Excellent – I used a Dutch Oven instead of a braiser (had to look up what one was) – it worked fine though probably had less crunchy top. I used turkey sausage to make a drop more healthy. I had to simmer sauce longer to thicken would use less water next time. I appreciate the pesto recipe since I am allergic to pine nuts and normally can’t eat it. It was very good, warning it’s very lemony. Will be reheating the rest tomorrow night.
So flavorful! Really rich and delicious.
Relatively easy and delicious. I love how it’s just a little different then what you expect…will make again!
Very good
Really, really yummy!! Kids liked it too!
This was fantastic! And super easy to make.
Amazing recipe. Family loved it. Highly recommend. Can be made ahead of time and reheated later. Definitely use fresh mozz. Sauce needs more time to cook down.
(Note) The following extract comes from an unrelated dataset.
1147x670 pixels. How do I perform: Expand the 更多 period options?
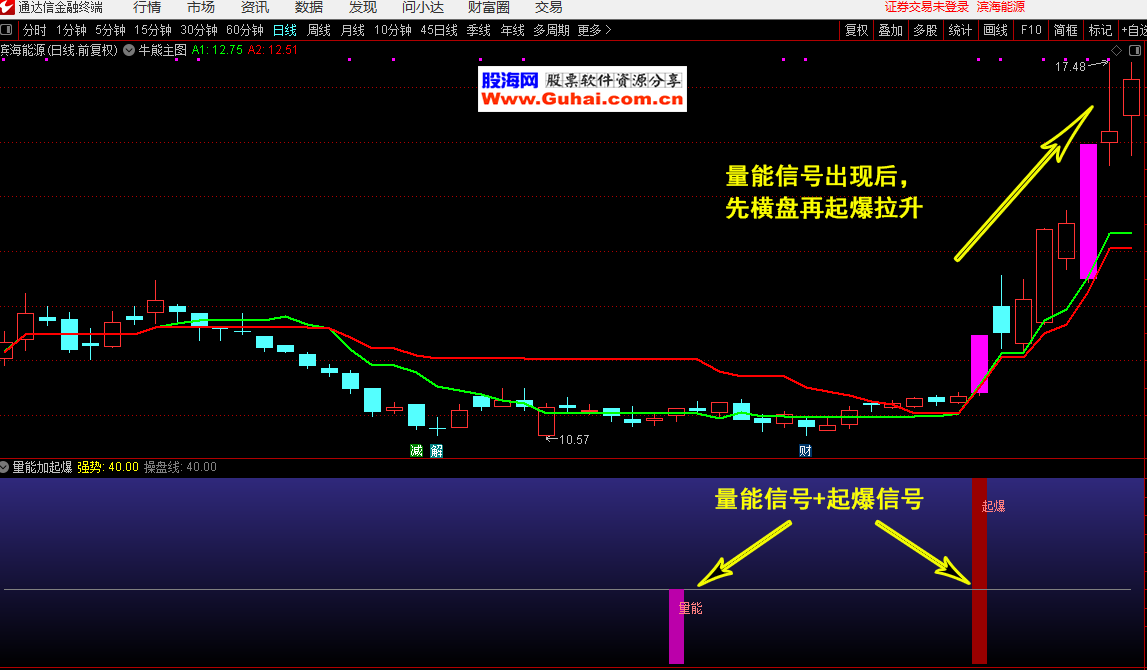coord(594,30)
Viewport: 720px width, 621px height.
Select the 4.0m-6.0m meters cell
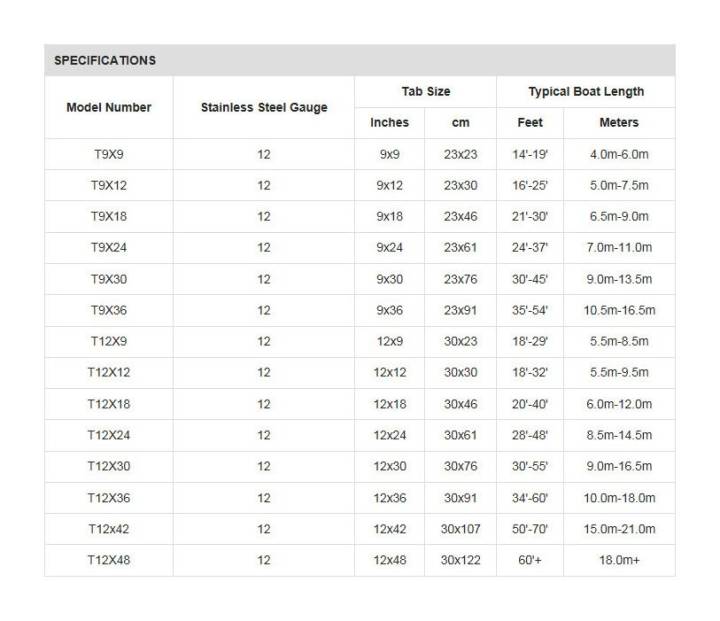pos(619,155)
This was absolutely delicious. I did add a little bit of minced garlic. But it was so flavorful and everyone loved it! This will definitely be made again and again! Thanks Miss Molly for this gem!
Excellent recipe. I made a few changes. I diced my onion and fennel, and I used both sweet and spicy Italian sausage. Also left out the pesto because I didn’t have the ingredients for it.